HAMLET AND PROCRASTINATION

 
 
 
 
This paper is concerned with William Shakespeare's Hamlet; and more specifically, deals with the question: Why was Hamlet so slow to act with regard to avenging his father's death?

Some literary critics believe that if Hamlet had substituted immediate action for the prolixity with which he continually berates himself for procrastination, Gertrude, Polonius, Ophelia, Rosencrantz, Guildenstern, Laertes, and even Hamlet himself would have survived. However, Shakespeare would not have had a play if such were the situation.

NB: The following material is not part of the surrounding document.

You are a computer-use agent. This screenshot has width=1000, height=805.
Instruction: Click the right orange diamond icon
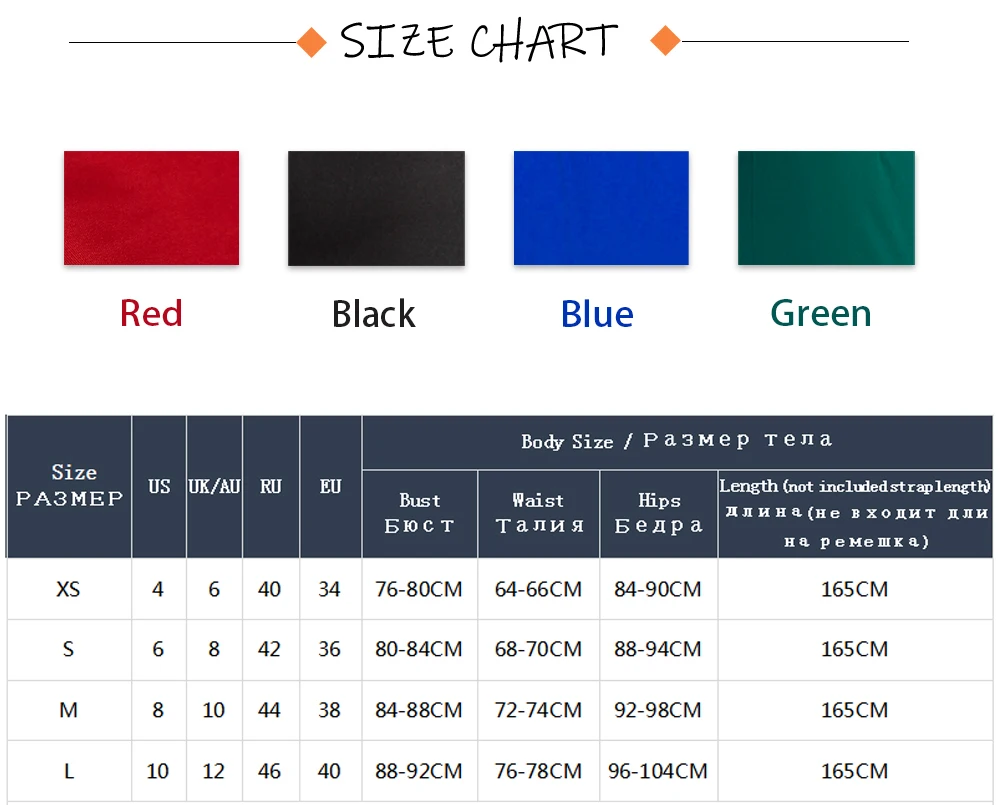[x=665, y=41]
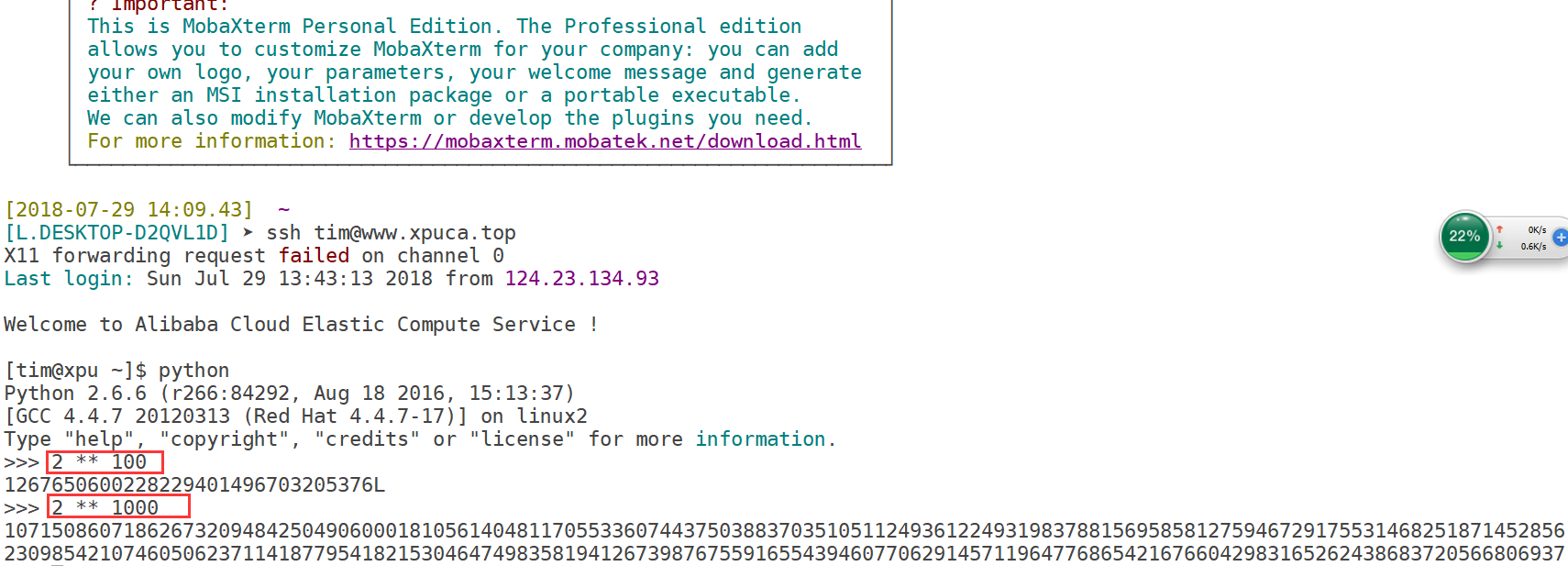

Hamlet's indecisiveness provides a conflict that is more internal than external. Hamlet's state of mind keeps him from real action; and as a consequence, the tragedy has a beginning, a middle, and an end, as Aristotle in his "Poetics" would have it: "Now, according to our definition, tragedy is an imitation of an action that is complete, and whole, and of a certain magnitude; for there may be a whole that is wanting in magnitude. A whole is that which has a beginning, a middle, and an end" (Aristotle 52).

A. C. Bradley poses the question: "But why in the world did not Hamlet obey the ghost at once, and so save seven of those eight lives?" (Bradley 79).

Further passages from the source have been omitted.